:: Records ::

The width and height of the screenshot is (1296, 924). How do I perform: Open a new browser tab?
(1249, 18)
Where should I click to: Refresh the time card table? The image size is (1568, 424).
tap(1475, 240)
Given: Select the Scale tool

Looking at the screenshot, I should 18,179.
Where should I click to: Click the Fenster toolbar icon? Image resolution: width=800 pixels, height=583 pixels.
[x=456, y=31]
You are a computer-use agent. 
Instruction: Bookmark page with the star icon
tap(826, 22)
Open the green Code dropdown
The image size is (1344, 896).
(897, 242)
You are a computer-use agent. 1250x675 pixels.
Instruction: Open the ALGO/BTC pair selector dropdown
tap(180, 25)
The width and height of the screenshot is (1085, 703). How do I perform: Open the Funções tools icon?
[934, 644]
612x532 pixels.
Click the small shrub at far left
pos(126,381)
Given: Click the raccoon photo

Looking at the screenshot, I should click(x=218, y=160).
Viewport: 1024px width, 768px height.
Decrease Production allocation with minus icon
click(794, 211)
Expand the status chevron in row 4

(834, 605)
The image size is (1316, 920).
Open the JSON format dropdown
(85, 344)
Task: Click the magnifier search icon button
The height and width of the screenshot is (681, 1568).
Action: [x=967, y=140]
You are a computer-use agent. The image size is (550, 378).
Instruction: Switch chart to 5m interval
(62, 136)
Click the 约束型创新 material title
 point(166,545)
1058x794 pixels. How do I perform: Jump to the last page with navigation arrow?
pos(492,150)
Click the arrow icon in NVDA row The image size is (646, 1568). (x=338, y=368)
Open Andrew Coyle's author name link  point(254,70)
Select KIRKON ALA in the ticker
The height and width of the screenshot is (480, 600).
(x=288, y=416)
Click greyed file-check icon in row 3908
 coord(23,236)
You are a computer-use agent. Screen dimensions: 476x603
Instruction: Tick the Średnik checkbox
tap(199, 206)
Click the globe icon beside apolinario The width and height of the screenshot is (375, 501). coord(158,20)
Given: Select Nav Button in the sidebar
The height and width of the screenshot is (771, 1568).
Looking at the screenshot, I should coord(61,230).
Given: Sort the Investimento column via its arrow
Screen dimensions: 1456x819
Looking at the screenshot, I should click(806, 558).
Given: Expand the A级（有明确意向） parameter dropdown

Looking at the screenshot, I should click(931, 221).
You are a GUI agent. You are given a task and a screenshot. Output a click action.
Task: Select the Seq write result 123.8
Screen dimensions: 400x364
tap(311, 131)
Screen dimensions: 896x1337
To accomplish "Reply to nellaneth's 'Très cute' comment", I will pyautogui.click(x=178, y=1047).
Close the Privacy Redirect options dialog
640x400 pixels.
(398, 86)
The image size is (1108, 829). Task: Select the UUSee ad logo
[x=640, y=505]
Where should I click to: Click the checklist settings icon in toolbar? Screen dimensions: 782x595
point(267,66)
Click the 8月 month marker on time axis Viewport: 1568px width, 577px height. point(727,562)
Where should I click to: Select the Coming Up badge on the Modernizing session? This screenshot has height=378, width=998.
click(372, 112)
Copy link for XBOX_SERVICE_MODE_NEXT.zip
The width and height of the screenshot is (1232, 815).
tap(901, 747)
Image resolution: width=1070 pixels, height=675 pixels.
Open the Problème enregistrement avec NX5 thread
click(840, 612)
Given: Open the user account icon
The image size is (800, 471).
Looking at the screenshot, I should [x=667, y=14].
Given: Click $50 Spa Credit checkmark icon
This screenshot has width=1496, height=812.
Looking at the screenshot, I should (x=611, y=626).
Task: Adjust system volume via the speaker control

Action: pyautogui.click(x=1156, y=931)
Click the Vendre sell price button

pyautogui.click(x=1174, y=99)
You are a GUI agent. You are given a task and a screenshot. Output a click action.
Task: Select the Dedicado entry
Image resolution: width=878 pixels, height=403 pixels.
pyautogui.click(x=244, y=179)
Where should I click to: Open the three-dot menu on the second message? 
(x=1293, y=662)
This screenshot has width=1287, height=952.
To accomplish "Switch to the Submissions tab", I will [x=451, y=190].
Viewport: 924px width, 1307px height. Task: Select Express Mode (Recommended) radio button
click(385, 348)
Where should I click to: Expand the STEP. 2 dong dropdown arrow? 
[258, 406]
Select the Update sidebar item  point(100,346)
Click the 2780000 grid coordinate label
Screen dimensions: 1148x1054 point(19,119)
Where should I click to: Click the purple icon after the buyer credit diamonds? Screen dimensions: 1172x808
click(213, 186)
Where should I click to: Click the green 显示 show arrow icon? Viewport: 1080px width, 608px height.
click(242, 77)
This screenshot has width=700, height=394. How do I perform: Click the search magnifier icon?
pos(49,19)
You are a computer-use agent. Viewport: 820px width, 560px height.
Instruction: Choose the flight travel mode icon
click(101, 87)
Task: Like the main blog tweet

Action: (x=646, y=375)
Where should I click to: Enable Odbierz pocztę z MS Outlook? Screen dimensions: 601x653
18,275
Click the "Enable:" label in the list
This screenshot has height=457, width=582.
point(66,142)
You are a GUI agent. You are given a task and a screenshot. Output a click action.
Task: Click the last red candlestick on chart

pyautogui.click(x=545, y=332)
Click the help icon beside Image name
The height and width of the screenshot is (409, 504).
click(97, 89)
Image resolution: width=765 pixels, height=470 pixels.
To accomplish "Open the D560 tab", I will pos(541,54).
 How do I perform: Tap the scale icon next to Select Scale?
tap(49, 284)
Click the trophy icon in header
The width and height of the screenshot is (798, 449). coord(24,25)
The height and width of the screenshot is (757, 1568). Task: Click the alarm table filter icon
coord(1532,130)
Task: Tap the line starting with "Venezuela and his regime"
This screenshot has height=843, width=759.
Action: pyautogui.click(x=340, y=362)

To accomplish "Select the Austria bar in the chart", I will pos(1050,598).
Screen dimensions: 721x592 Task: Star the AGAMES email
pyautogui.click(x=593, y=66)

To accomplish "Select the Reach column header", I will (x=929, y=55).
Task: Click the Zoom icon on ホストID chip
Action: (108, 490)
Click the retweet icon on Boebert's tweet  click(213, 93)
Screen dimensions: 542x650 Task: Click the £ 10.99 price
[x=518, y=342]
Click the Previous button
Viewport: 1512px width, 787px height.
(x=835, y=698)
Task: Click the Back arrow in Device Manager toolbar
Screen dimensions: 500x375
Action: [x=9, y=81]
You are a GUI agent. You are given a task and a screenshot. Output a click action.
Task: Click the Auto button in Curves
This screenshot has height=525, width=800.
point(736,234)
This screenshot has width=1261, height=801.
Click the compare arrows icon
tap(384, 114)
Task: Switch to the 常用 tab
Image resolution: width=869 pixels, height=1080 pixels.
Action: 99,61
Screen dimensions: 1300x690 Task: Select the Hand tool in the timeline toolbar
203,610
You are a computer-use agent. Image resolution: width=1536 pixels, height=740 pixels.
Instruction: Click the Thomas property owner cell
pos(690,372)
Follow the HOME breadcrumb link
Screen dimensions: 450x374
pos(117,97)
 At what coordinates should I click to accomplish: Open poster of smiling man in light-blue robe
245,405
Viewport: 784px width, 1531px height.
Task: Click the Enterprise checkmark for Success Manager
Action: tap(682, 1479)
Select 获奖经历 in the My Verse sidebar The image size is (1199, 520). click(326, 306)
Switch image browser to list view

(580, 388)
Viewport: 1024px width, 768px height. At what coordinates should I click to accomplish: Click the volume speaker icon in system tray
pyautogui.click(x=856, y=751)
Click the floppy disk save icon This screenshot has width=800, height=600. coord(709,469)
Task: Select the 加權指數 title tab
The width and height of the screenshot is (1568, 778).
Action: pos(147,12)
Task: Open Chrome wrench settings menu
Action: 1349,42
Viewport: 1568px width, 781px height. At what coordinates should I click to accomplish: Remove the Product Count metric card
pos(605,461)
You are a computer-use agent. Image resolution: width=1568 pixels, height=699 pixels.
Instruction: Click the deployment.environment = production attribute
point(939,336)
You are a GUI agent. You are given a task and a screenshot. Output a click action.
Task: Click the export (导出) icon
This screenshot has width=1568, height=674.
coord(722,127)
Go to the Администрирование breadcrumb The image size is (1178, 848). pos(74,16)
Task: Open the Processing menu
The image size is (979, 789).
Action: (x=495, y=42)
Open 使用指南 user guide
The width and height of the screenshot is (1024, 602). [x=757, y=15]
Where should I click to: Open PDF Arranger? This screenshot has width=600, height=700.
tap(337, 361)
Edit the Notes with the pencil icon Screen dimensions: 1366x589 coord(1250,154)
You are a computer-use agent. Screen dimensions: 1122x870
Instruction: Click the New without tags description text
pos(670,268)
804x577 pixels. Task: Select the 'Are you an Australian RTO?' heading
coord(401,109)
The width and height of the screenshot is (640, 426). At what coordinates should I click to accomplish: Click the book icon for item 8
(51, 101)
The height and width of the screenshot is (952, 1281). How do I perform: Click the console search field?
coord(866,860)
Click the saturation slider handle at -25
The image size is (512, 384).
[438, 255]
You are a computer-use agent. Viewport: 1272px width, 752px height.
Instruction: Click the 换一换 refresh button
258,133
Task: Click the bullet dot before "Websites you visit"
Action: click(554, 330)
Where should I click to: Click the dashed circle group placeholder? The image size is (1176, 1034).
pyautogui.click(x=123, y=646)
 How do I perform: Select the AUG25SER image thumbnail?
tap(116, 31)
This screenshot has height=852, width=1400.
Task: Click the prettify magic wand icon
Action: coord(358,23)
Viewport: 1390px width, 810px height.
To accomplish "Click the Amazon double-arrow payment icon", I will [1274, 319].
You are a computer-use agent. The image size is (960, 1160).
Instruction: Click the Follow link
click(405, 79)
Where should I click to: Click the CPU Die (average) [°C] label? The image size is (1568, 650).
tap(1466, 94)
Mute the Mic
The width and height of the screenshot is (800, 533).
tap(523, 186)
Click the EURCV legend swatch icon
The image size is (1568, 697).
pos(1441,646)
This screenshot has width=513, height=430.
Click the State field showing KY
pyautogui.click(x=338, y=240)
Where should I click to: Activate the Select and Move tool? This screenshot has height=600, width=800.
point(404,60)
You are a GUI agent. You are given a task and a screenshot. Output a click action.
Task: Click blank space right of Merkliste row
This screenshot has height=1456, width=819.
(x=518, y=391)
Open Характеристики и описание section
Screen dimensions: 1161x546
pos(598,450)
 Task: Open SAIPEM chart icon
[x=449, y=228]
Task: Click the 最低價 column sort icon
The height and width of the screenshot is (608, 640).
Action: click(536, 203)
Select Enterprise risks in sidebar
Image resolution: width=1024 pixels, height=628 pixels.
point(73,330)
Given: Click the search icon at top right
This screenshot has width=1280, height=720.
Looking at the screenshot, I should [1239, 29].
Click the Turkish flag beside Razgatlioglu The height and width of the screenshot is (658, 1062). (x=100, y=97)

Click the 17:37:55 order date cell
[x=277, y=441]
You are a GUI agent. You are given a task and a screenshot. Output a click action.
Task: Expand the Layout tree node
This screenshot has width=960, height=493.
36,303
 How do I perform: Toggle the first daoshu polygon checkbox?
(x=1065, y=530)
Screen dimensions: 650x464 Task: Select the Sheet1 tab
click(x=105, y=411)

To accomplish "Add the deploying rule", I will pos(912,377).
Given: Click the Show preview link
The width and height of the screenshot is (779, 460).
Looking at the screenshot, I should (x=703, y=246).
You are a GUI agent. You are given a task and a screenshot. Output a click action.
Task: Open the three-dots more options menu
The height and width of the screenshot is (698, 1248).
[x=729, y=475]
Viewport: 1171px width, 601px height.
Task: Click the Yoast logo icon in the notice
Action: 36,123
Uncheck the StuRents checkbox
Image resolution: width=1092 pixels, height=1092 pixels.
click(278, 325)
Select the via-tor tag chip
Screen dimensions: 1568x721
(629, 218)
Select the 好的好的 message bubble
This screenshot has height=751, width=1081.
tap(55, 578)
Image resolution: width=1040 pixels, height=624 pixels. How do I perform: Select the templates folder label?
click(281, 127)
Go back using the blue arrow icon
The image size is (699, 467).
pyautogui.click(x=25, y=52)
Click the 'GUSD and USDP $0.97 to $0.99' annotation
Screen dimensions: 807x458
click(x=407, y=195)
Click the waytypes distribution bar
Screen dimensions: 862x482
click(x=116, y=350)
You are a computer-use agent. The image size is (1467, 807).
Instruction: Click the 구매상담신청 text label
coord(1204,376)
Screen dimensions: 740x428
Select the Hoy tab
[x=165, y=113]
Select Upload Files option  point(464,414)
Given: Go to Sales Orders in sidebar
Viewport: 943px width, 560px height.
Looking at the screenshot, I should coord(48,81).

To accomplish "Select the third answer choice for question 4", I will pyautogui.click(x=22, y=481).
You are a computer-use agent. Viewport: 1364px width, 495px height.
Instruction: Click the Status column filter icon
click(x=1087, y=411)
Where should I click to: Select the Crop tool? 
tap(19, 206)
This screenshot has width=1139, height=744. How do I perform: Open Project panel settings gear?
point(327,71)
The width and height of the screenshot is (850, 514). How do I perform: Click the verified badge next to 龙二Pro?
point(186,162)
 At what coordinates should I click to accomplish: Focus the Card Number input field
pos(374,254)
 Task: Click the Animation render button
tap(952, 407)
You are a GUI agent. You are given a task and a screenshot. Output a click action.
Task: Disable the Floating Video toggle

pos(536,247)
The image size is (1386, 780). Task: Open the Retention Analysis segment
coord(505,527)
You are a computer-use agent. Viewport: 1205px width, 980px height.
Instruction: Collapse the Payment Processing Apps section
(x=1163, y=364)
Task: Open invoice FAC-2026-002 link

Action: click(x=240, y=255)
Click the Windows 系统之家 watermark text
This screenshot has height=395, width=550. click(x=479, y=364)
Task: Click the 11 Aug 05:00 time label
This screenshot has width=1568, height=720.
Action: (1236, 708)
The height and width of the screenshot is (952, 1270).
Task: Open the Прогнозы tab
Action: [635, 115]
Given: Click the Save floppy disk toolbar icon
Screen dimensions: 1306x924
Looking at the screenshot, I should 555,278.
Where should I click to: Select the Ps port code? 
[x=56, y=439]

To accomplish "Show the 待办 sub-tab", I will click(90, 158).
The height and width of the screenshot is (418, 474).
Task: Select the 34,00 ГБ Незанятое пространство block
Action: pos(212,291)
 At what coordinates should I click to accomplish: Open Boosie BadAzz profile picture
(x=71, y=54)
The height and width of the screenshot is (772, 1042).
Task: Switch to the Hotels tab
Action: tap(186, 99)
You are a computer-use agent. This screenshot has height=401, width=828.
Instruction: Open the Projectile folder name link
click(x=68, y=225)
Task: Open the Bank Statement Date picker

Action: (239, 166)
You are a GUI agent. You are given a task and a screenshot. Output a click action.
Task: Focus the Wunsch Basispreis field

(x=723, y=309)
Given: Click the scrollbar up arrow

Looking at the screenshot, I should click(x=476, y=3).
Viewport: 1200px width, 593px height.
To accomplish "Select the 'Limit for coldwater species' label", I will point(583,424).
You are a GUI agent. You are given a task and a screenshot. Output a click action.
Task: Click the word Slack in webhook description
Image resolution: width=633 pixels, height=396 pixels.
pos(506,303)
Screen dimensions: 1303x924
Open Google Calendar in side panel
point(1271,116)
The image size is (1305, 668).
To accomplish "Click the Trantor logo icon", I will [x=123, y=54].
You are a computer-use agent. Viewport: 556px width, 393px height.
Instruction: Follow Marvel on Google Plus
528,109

:::

### The task
Line count for the word "disk": please state how many lines of the records above contain it, and nothing else.

### Solution for this problem
2